Although the cases presented involved adult patients, no distinction was made between adult and pediatric patients. However, articles on the pediatric population are cited. Mager et al.’s work, described in the paper, showed that there is a deficit of vitamin K in pediatric cholestatic liver diseases. Strople et al. also provided evidence that all of their cholestatic adult and pediatric patients with elevated INR showed an associated vitamin K deficit. This deficit was not corrected by oral vitamin K administration because intestinal absorption is compromised in cholestasis, but intravenous vitamin K administration was not investigated in this study. Both studies suggested a correlation between vitamin K deficit and disease severity. Takahashi et al.1 recently highlighted the prevalence of intracranial hemorrhage in young patients (aged 0–3 months) in biliary atresia as a result of vitamin K deficiency related to cholestasis. They emphasize the importance of intramuscular vitamin K injection to avoid this severe bleeding complication.1
Concerning the use of vitamin K in cirrhosis, the authors cite Shah et al., who still recommend the preventive use of the vitamin in liver disease despite its lack of impact on clinical outcome, because of the prevalence of vitamin K deficiency in this population. They also cite the work of Saja et al., which indicated an improved prothrombin time 72 hours after subcutaneous vitamin K administration, regardless of the fact that no vitamin K deficiency was indicated at baseline. On the other hand, Blanchard et al. did not show any decrease in prothrombin time after vitamin K administration, but the route of administration is not specified and the observation includes only seven patients with cirrhosis (and no specifications about cholestasis). Finally, they cite Feldshon et al., who did not show any improvement in coagulation parameters after vitamin K administration; no information is provided about the number of patients and disease, or about the administration regimen.
The authors also discuss the fact that elevated INR does not protect against venous thromboembolic risk and that adult patients with cirrhosis are at greater risk of venous thromboembolism than the general population, as confirmed in a recent meta-analysis by Ambrosino et al.2 However, thrombotic complications are not common in pediatric patients, and no study is cited about the potential prothrombotic effect of vitamin K.
The authors conclude that the routine use of vitamin K should be avoided in liver cirrhosis in the absence of active bleeding as it has no demonstrated benefits on clinical outcome and could potentially have prothrombotic effects.
In light of the information given, it seems clear that the prevalence of vitamin K deficiency is high in chronic liver disease, and even higher in cholestatic liver disease. The administration of vitamin K has no demonstrated beneficial impact on clinical outcome, but does seem to improve coagulation parameters in some studies. In addition, the potential prothrombotic effect of vitamin K administration has not been demonstrated or even investigated to date.

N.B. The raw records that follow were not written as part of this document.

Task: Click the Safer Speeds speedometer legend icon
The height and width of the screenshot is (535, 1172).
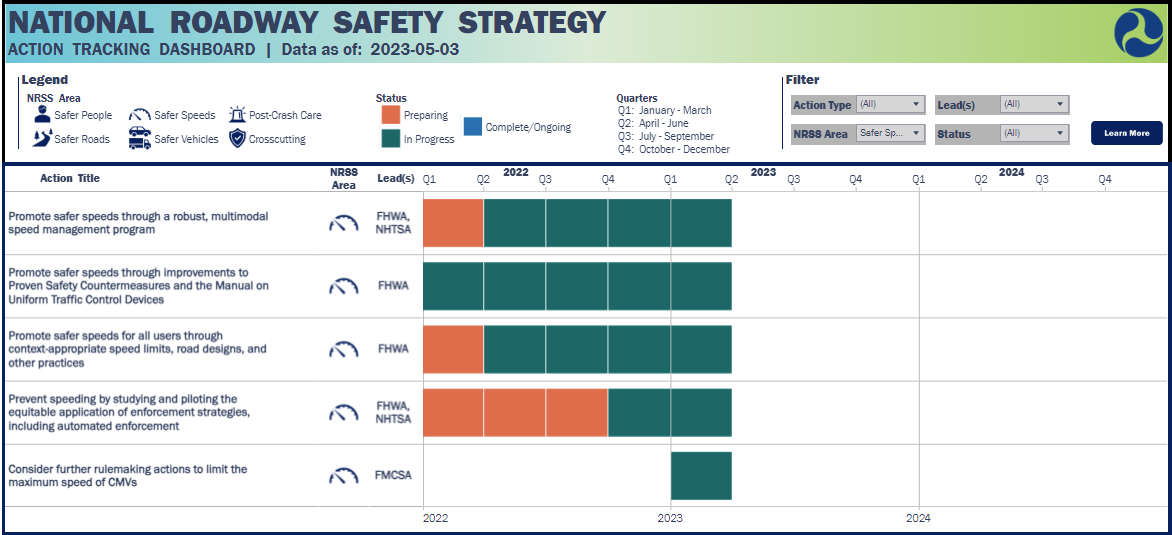Action: (x=139, y=115)
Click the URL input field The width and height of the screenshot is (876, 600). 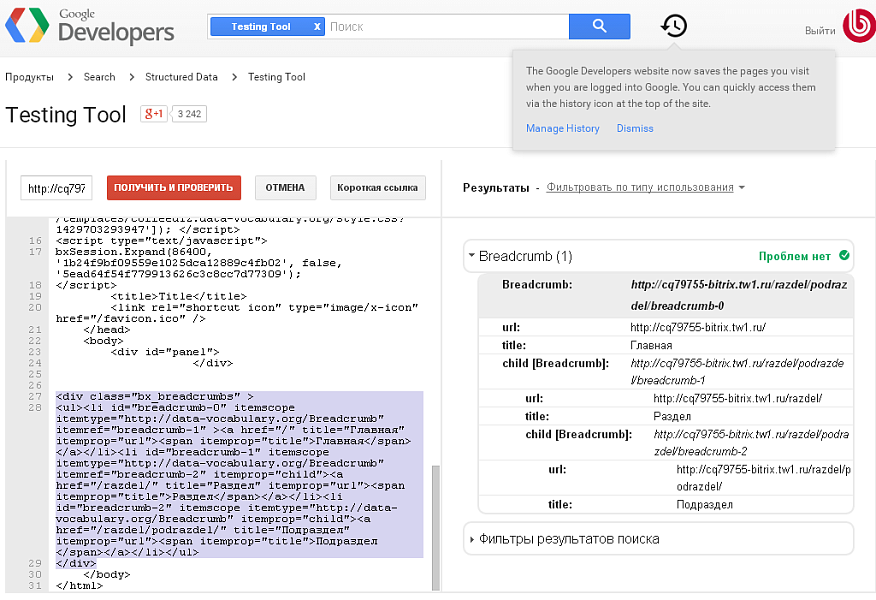click(x=58, y=188)
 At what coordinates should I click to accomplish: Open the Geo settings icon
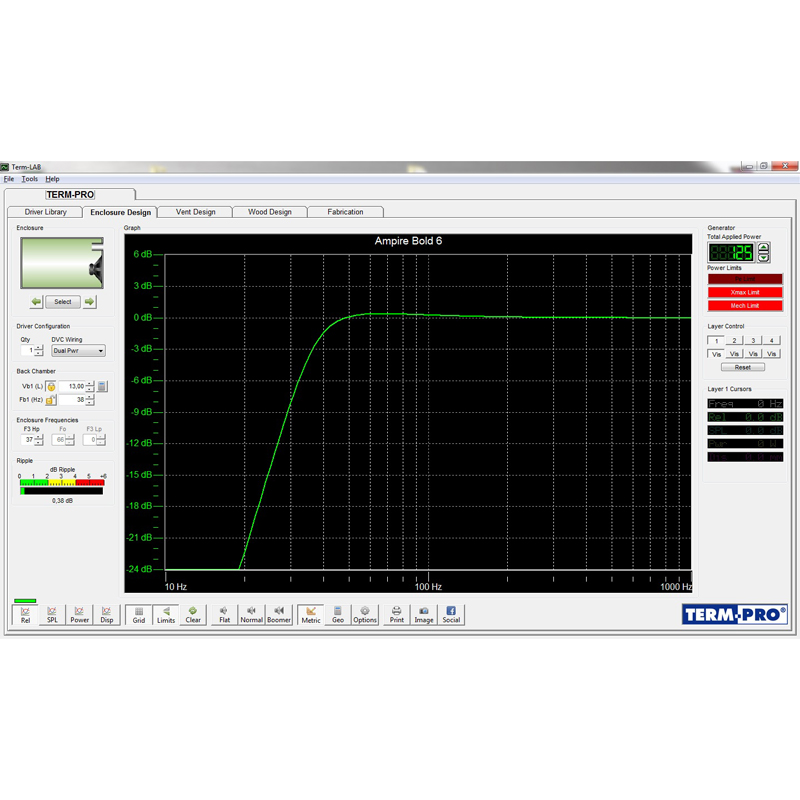[x=338, y=613]
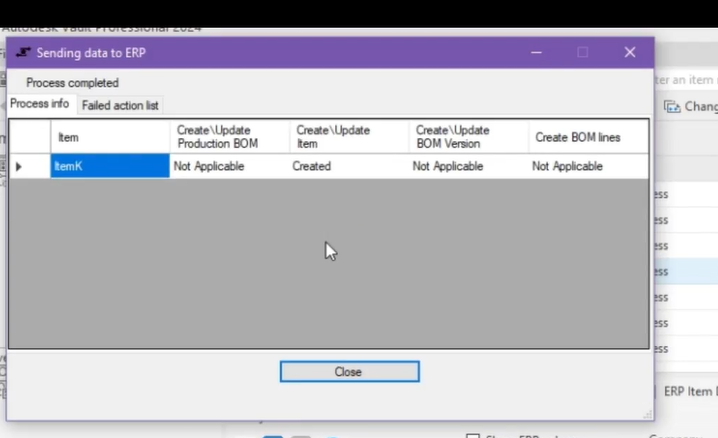Click the Item column header
The height and width of the screenshot is (438, 718).
(109, 137)
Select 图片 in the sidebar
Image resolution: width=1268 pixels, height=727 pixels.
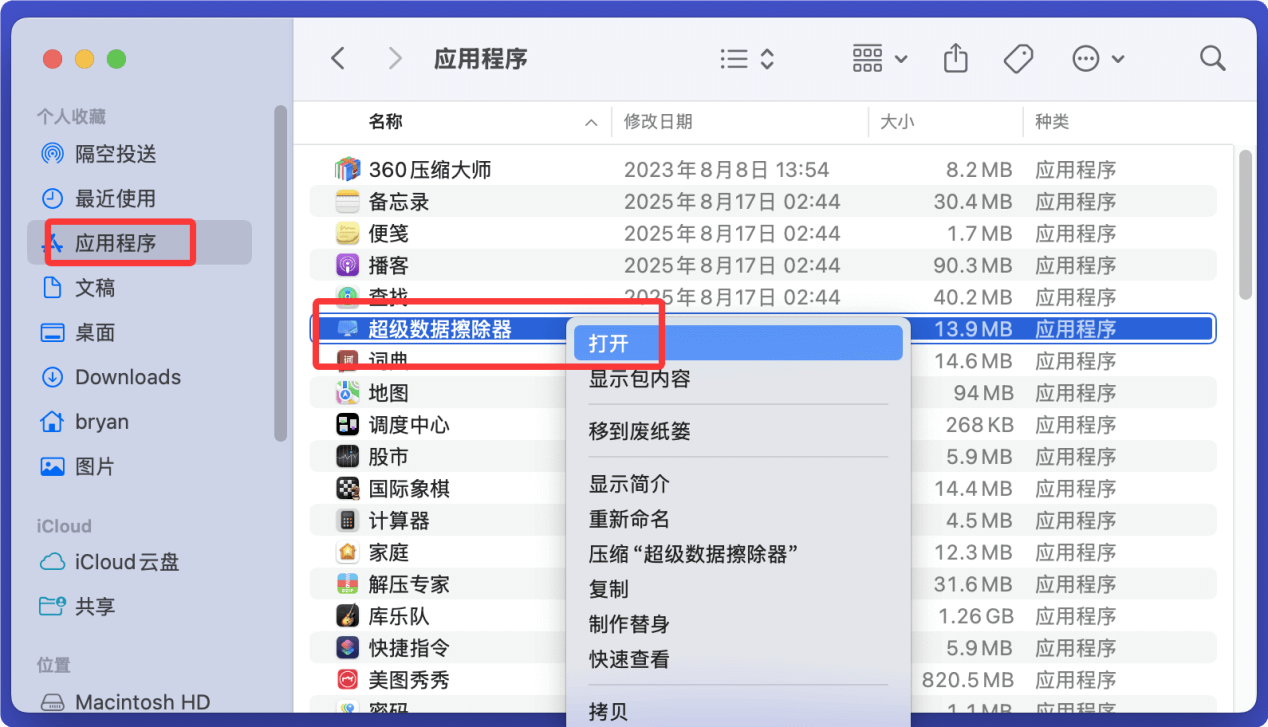point(90,466)
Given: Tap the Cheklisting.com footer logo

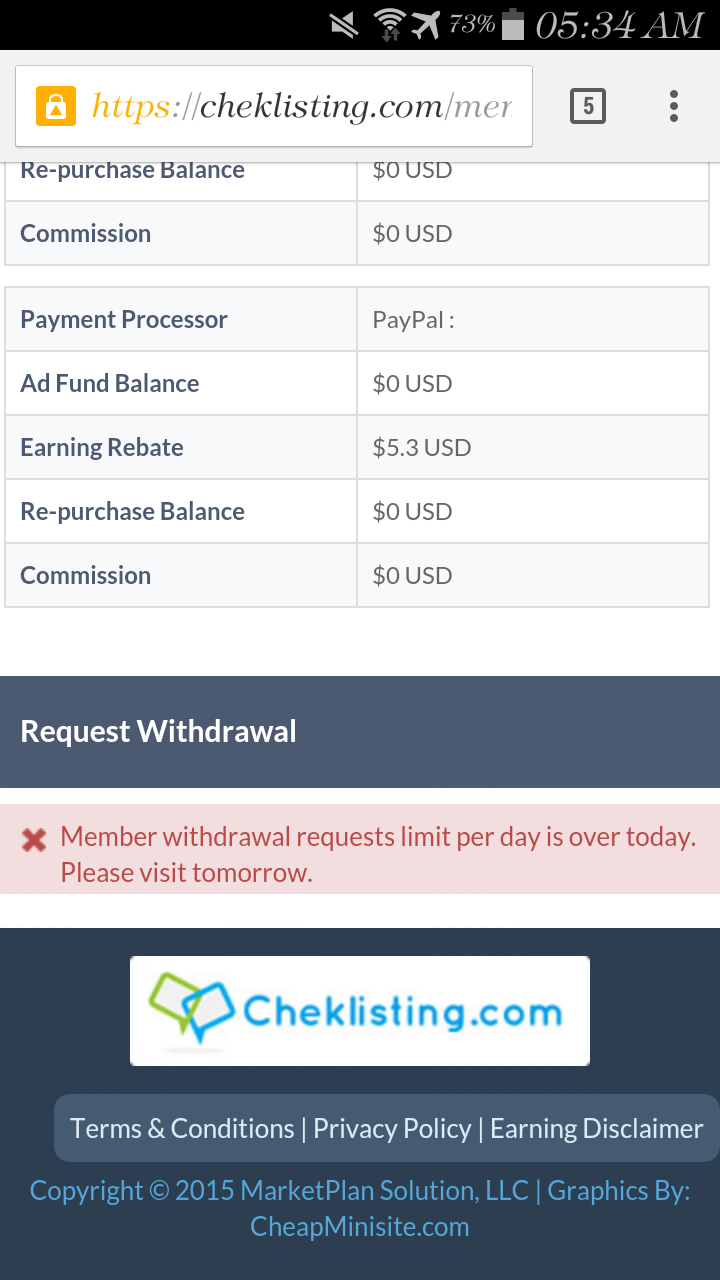Looking at the screenshot, I should (x=360, y=1011).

We believe that avoiding the routine use of vitamin K could be harmful for certain patients, especially pediatric and cholestatic ones. We agree with the authors that further studies are needed to assess the safety, efficacy, and impact on clinical outcome. We thank you for your attention and are at your disposal for any further discussion on this topic.
- Takahashi Y, Matsuura T, Yoshimaru K, et al. Comparison of biliary atresia with and without intracranial hemorrhage. J Pediatr Surg 2018;53;(11):2245–2249.
- Ambrosino P, Tarantino L, Di Minno G, et al. The risk of venous thromboembolism in patients with cirrhosis: a systematic review and meta-analysis [published online October 20, 2016]. Thromb Haemost 2017;117;(1):139–148.